Not everyone feels that way. Some groups applauded the Supreme Court's decision last summer as another step toward taking race out of school admission policies and allowing parents to send their kids to the schools most convenient for them. If schools start reflecting neighborhood makeup – which often means nearly all-white or all-minority – that doesn't have to matter, they say.
"Segregation means people are being deliberately assigned to schools based on skin color," says Roger Clegg, president of the Center for Equal Opportunity in Falls Church, Va. "If it simply reflects neighborhoods, then it's not segregation."
Mr. Clegg questions some of the resegregation research, noting that the percentage of white students in schools is often going down simply because they're a decreasing portion of the population. He also quibbles with the notion that an all-black, all-Hispanic, or all-white school is necessarily a bad thing.
"I don't think that the education that you get hinges on the color of the person sitting next to you in the classroom," Clegg says. "What educators should focus on is improving schools."
That sounds great in theory, say some experts, but the fact is that segregated schools tend to be highly correlated with such things as school performance and the ability to attract teachers.
"Once you separate kids spacially from more privileged kids, they tend to not get the same things," says Amy Stuart Wells, an education professor at Columbia University's Teachers College in New York. "And we need to start thinking about how a school that's racially isolated can be preparing students for this global society we live in."

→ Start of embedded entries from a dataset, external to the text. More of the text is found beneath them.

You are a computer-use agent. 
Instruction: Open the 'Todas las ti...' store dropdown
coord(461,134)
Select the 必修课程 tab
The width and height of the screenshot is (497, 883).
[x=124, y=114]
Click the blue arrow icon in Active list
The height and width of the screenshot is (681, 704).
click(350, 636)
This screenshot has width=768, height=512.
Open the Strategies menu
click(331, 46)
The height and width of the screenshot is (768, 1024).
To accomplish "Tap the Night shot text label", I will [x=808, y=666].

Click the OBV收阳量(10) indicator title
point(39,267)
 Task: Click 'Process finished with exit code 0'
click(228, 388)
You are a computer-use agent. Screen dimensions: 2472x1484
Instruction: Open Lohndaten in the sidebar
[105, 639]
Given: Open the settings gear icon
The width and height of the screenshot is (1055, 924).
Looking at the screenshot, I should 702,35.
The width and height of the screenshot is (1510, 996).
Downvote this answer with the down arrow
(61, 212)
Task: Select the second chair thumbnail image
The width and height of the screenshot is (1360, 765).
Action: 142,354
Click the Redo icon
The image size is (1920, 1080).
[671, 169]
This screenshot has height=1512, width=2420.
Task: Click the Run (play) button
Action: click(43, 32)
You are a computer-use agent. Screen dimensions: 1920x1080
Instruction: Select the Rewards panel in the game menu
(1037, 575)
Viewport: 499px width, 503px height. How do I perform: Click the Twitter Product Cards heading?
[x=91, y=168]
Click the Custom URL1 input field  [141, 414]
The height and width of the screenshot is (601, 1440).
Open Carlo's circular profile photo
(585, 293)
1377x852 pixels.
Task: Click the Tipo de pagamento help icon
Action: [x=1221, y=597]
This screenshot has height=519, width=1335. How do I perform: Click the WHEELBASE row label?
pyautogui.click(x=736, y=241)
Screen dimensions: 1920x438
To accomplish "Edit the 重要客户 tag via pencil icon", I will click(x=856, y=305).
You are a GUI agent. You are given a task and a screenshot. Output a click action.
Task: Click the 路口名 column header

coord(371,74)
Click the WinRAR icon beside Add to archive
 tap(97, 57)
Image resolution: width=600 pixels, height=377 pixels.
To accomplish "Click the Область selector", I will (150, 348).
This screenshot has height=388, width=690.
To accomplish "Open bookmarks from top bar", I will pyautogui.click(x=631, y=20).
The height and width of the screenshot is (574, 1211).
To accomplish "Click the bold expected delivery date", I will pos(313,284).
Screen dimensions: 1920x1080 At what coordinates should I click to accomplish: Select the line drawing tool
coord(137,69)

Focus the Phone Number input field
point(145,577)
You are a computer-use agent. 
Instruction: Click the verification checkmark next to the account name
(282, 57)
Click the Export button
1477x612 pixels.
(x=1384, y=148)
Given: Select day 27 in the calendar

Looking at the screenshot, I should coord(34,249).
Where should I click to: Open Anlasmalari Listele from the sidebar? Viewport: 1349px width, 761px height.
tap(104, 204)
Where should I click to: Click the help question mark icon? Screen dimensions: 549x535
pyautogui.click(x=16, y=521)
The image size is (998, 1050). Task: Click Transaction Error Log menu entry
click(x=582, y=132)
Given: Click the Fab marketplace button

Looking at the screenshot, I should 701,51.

Still, many of the programs that worked to achieve integration – such as busing – have been highly unpopular over the years. And in big cities, real integration is often virtually impossible: Many cities have largely minority populations, and the districts don't extend to the suburbs.
Suburbs, though, offer potential. The Civil Rights Project report noted that big-city suburbs educate 7.9 million white students along with 2.1 million blacks and 2.9 million Latinos. "This is the new frontier for thinking about how to make diverse schools work," says Professor Wells.
But so far, the data for suburbs are not encouraging, showing emerging segregation. Some integration advocates say this shows a need for more diversity training for teachers and students and for policies that encourage integrated housing, not just schools.
"Each affects the other," says Erica Frankenberg, the co-author on the Civil Rights Project study. "Unless we think about this jointly, we're probably not going to be able to create stable racial integrated neighborhoods and schools."